◆ Selection ◆
<<<<
Let's consider a simpler case, easier to understand. A display has three guns RGB. All that can be displayed is a mixture of the three. The violet in a rainbow (or the spectum) has a wavelenght below all three, so it's outside the gamut. But, a quick search will turn up lots of website where rainbows and the spectrum are protrayed.
How can this be? The eye has 3 basic color receptors, and if you can use the three color guns of the display to get those three receptors to activate at relative levels kind of like the levels they are activated to by violet then you see something like violet. In other words, purple is within the gamut and purple looks like violet.
But there are differences. You can bring purple in relatively clear focus, but your eye does not have the natural ability to bring violet (or the low end of the spectrum) into focus.
(You can learn to focus a voilet image, say an image made out of violet lights. It feels like you are defocusing it, but the image appears floating in space.)
That's interesting, thanks.
International Klein Blue is on display in the Tate Modern*, for anyone in, or visiting, London.
Don't know if other museums, elsewhere, have it?
*tbh I tend to prefer the building to most of the contents.
Yes, there are colors which cannot be rended with just three phosphors, typically RGB. While true across the entire visible spectrum, the most noticable deficiences are clustered around green. For example, true emerald green cannot be rendered on a computer monitor.
High quality "coffee table" art books use (I think) about 7 colors plus black and still are unable to completely faithfully represent important works of art.
>>>>
◆ Directives ◆
A: List every color that the discussion of color gamut spells out by name.
B: Please duplicate the passage of the discussion of color gamut between "How can this" and "spectrum) into focus.", inclusive.
C: Summarize the discussion of color gamut in two sentences.

◆ Records provided ◆
<<<<
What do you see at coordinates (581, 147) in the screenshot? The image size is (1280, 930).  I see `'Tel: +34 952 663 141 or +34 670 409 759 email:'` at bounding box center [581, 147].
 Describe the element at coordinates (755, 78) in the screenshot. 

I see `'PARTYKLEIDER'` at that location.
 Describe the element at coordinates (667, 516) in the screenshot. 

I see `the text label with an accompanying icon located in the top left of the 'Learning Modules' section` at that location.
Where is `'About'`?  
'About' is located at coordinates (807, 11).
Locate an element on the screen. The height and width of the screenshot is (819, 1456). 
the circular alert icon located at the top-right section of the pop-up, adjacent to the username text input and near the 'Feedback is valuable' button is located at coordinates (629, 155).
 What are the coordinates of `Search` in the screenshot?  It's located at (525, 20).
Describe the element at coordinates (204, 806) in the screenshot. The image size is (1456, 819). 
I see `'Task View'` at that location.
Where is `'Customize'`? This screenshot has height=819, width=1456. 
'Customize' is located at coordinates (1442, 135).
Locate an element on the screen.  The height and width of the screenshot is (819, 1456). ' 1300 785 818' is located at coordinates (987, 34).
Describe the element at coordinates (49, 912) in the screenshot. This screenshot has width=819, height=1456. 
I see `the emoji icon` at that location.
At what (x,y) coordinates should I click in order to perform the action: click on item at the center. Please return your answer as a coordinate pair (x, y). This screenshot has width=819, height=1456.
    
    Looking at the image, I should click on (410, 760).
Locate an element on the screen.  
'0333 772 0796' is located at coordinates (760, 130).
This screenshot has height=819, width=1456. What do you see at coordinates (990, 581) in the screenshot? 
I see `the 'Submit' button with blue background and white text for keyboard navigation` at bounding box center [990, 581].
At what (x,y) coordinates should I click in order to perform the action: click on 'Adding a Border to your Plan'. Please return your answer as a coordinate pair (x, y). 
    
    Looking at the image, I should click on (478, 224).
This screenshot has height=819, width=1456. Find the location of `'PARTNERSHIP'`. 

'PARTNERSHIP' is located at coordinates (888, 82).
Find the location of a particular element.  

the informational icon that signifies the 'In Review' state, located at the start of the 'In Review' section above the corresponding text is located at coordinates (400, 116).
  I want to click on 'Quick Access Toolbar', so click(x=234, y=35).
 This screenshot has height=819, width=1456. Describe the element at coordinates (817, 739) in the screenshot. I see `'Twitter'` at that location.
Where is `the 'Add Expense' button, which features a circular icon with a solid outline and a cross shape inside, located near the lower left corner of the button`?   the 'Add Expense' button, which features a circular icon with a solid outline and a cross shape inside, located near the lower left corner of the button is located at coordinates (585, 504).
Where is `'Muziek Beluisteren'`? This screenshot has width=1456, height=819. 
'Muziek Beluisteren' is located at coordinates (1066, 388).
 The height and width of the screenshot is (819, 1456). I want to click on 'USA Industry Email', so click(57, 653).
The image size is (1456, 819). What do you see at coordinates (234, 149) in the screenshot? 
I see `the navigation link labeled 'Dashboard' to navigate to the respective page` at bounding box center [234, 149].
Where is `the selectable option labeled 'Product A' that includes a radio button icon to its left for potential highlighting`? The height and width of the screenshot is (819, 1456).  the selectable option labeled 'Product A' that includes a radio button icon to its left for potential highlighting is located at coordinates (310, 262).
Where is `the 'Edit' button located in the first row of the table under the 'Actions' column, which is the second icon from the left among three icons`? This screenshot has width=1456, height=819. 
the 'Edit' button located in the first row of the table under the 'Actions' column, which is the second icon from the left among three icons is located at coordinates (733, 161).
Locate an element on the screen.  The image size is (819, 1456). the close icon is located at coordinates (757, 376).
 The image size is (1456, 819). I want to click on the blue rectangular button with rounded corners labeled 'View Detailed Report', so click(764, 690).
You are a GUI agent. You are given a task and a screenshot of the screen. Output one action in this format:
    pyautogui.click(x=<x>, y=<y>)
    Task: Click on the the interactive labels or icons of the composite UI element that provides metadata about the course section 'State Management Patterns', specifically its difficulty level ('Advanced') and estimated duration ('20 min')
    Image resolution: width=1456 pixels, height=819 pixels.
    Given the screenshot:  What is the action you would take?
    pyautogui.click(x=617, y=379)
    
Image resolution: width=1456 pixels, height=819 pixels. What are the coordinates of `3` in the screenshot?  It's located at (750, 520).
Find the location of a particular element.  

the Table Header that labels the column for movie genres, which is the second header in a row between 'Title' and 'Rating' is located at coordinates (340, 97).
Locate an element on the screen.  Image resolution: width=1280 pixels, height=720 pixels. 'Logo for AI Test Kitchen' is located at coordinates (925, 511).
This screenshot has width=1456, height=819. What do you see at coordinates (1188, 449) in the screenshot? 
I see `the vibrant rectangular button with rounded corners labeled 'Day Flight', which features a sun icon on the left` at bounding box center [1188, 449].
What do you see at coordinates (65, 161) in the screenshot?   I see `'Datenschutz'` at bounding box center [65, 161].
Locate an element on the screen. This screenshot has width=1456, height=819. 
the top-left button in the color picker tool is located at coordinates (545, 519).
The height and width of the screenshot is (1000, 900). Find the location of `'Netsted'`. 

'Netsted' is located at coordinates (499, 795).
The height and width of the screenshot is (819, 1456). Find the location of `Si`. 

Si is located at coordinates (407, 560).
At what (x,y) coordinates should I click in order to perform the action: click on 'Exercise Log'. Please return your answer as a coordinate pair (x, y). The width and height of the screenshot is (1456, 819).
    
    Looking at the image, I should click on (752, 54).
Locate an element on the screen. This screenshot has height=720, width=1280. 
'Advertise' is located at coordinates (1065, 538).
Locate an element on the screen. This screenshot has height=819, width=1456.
>>>>
◆ Outputs ◆
A: violet, purple, International Klein Blue, green, emerald green, black

B:
How can this be? The eye has 3 basic color receptors, and if you can use the three color guns of the display to get those three receptors to activate at relative levels kind of like the levels they are activated to by violet then you see something like violet. In other words, purple is within the gamut and purple looks like violet.
But there are differences. You can bring purple in relatively clear focus, but your eye does not have the natural ability to bring violet (or the low end of the spectrum) into focus.

C: An RGB display can show only mixtures of its three colors, so spectral violet lies outside its gamut, but purple can activate the eye's three color receptors in a similar way and so looks like violet. Other colors also cannot be rendered with three phosphors, with the most noticeable gaps around green, such as true emerald green, and even art books printed with about seven colors plus black cannot fully represent important works of art.